### ACTION ITEM
Find the line that contains "Task: Select the Shoulder column header". Output it and every line after it to the end of the records, exactly as they appear.

[Saved entries]
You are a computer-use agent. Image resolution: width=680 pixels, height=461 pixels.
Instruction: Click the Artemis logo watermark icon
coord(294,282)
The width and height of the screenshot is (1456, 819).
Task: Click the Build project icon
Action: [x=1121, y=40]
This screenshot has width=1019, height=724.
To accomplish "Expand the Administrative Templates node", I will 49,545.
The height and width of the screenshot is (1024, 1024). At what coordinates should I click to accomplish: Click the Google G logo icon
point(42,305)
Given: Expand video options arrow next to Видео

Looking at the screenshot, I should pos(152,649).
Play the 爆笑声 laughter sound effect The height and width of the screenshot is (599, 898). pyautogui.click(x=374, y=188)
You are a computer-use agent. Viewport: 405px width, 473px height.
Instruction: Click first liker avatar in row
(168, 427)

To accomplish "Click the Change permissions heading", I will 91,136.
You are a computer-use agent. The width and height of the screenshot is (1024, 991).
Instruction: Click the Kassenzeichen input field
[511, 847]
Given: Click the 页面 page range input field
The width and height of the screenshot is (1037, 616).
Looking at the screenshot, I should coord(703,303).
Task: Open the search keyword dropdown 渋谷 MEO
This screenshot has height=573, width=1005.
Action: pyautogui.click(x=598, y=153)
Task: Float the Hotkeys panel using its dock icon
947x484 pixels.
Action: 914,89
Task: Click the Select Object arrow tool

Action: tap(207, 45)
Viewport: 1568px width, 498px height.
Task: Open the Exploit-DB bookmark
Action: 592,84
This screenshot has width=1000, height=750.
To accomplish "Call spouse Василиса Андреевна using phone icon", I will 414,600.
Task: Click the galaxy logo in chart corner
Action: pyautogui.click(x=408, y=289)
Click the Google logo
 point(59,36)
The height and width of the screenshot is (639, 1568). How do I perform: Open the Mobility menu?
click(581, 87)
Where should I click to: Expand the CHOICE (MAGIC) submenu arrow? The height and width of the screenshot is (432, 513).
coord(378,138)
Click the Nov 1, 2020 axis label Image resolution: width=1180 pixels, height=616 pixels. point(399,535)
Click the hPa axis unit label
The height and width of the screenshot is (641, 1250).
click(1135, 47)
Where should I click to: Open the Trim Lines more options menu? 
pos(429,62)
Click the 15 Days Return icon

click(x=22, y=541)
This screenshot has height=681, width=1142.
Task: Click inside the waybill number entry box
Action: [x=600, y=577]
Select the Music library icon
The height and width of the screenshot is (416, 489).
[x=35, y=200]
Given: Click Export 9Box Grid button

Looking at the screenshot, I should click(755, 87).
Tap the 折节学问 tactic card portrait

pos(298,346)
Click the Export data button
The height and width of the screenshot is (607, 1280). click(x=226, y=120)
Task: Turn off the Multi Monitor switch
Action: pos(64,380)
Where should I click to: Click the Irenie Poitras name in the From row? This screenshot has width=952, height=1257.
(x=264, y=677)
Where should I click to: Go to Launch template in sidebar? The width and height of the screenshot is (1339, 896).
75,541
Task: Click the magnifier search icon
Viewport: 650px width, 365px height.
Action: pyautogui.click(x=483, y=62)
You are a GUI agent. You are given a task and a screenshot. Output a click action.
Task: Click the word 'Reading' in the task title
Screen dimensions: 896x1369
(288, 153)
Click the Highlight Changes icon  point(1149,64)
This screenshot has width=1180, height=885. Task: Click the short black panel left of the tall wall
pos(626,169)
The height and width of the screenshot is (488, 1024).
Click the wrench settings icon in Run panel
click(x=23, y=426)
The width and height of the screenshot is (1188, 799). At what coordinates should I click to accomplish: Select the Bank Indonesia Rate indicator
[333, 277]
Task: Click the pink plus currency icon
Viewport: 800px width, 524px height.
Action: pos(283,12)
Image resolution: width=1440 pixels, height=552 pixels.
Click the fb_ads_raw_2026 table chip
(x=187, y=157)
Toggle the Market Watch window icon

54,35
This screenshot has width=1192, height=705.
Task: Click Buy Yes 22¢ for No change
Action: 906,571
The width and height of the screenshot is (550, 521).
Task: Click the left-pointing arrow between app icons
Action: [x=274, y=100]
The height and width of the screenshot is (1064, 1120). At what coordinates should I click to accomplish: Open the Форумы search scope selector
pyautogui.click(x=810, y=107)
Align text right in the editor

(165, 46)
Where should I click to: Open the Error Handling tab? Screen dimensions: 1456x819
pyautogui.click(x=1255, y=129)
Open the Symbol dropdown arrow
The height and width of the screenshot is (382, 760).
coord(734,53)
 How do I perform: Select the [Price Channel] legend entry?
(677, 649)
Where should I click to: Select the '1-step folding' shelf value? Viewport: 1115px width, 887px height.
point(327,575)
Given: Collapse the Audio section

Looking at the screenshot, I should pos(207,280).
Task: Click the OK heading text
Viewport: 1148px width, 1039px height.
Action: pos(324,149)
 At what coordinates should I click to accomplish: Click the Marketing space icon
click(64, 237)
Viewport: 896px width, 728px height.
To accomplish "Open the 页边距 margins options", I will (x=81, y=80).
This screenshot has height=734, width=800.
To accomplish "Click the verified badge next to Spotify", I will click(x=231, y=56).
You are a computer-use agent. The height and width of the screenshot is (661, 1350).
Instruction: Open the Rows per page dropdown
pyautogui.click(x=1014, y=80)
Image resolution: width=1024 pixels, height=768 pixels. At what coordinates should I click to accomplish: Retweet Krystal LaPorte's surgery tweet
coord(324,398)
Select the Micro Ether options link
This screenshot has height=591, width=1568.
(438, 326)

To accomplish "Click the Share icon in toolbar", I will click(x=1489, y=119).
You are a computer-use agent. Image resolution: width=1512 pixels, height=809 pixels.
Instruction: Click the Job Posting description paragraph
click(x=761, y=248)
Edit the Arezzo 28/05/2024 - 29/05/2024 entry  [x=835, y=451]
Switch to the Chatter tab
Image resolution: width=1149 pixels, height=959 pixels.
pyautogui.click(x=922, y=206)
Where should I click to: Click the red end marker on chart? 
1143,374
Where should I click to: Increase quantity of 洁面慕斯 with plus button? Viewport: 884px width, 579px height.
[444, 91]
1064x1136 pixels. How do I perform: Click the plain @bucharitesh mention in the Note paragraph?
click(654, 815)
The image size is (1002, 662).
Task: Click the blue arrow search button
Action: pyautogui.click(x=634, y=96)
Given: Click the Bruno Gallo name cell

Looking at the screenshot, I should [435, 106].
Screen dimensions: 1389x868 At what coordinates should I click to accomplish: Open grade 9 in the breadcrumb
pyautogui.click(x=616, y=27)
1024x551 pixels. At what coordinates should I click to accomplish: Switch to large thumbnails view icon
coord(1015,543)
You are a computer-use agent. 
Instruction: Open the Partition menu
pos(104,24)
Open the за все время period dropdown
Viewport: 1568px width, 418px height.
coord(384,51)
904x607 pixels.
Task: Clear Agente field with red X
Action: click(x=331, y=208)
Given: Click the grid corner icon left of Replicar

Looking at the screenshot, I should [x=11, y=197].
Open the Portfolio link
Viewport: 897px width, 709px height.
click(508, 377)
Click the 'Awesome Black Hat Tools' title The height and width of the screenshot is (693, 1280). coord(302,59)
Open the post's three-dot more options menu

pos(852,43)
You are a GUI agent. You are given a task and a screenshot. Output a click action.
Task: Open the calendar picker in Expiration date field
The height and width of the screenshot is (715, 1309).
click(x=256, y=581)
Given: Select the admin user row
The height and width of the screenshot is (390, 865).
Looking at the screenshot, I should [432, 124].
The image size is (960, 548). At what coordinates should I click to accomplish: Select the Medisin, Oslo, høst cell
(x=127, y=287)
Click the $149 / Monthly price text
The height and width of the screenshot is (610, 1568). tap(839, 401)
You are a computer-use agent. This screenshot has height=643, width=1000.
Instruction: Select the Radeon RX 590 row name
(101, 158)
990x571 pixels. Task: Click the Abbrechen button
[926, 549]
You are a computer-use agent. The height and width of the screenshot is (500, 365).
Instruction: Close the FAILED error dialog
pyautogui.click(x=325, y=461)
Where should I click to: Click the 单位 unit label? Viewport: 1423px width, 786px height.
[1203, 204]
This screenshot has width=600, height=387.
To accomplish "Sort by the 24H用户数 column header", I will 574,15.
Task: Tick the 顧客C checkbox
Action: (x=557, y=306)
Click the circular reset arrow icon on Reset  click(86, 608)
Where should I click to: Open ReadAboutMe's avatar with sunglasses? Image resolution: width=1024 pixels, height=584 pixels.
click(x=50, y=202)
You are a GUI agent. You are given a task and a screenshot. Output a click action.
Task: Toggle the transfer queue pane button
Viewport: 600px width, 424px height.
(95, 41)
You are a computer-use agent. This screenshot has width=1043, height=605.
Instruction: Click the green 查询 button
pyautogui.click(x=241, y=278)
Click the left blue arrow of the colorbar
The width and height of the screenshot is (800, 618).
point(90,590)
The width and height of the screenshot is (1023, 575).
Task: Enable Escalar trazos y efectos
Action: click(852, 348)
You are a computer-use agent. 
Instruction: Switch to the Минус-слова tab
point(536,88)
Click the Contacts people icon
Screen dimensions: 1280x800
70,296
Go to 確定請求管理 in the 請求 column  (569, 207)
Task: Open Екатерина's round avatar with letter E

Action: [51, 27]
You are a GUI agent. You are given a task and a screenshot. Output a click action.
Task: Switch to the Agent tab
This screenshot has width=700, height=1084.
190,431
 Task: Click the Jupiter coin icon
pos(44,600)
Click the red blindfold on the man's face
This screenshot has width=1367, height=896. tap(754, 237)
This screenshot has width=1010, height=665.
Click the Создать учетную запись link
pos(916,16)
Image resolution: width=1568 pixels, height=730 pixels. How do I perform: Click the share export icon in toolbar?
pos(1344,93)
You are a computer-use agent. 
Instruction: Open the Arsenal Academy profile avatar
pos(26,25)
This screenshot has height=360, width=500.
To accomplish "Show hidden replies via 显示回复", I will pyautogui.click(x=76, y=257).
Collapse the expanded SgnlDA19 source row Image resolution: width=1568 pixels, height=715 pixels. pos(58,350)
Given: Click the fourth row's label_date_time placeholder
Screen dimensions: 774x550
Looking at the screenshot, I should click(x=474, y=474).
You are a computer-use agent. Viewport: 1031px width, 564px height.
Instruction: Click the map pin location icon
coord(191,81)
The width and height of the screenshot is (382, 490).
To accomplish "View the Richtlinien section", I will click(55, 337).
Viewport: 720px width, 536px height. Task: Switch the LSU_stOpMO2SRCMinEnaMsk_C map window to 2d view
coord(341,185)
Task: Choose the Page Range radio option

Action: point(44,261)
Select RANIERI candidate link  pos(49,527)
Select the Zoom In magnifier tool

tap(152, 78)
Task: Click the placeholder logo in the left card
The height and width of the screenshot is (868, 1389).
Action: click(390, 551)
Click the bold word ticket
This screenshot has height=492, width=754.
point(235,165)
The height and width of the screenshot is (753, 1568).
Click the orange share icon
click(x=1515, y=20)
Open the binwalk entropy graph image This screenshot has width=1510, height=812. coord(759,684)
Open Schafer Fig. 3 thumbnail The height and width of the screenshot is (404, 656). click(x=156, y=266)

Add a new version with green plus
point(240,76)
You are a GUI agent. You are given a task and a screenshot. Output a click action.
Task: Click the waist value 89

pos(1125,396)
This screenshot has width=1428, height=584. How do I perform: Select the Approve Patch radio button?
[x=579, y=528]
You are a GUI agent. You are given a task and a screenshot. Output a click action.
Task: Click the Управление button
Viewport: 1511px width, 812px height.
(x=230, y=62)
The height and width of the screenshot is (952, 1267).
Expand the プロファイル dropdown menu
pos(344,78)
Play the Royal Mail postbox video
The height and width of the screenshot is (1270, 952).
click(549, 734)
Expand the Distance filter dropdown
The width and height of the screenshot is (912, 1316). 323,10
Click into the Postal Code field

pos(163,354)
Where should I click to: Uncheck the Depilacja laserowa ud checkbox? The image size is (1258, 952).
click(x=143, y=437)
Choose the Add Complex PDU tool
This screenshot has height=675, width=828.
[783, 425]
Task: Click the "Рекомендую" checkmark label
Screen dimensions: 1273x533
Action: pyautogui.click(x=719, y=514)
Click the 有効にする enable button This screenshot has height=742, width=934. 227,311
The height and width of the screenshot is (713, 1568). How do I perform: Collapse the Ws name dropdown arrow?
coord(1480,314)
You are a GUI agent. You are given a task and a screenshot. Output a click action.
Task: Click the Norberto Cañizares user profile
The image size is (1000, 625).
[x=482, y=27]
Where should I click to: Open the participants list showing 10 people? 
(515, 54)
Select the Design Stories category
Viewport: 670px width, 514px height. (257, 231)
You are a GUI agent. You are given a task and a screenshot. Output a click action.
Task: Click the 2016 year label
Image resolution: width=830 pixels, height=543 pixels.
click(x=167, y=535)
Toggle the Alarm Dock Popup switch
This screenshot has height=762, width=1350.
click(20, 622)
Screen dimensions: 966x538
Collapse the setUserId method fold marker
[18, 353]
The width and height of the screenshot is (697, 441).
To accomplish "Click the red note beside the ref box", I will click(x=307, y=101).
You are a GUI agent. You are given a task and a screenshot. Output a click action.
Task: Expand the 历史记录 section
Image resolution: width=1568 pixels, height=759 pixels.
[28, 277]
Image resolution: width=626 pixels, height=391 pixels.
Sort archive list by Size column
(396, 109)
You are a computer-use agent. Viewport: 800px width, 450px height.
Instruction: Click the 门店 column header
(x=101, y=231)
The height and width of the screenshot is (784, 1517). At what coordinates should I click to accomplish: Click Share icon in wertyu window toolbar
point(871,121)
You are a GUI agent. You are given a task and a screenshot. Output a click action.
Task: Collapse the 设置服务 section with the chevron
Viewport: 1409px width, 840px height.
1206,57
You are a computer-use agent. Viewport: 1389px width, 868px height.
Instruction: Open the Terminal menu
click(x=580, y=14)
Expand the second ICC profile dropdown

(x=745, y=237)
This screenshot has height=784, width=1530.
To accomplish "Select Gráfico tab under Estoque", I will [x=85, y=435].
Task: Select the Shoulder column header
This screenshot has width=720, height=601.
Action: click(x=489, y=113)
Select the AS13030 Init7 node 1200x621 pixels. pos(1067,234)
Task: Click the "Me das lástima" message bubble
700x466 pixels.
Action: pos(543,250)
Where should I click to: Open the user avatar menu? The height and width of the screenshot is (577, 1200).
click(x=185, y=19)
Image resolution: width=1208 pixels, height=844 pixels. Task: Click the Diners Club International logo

### OUTPUT FOR THIS EXERCISE
Task: Select the Shoulder column header
This screenshot has width=720, height=601.
Action: click(x=489, y=113)
Select the AS13030 Init7 node 1200x621 pixels. pos(1067,234)
Task: Click the "Me das lástima" message bubble
700x466 pixels.
Action: pos(543,250)
Where should I click to: Open the user avatar menu? The height and width of the screenshot is (577, 1200).
click(x=185, y=19)
Image resolution: width=1208 pixels, height=844 pixels. Task: Click the Diners Club International logo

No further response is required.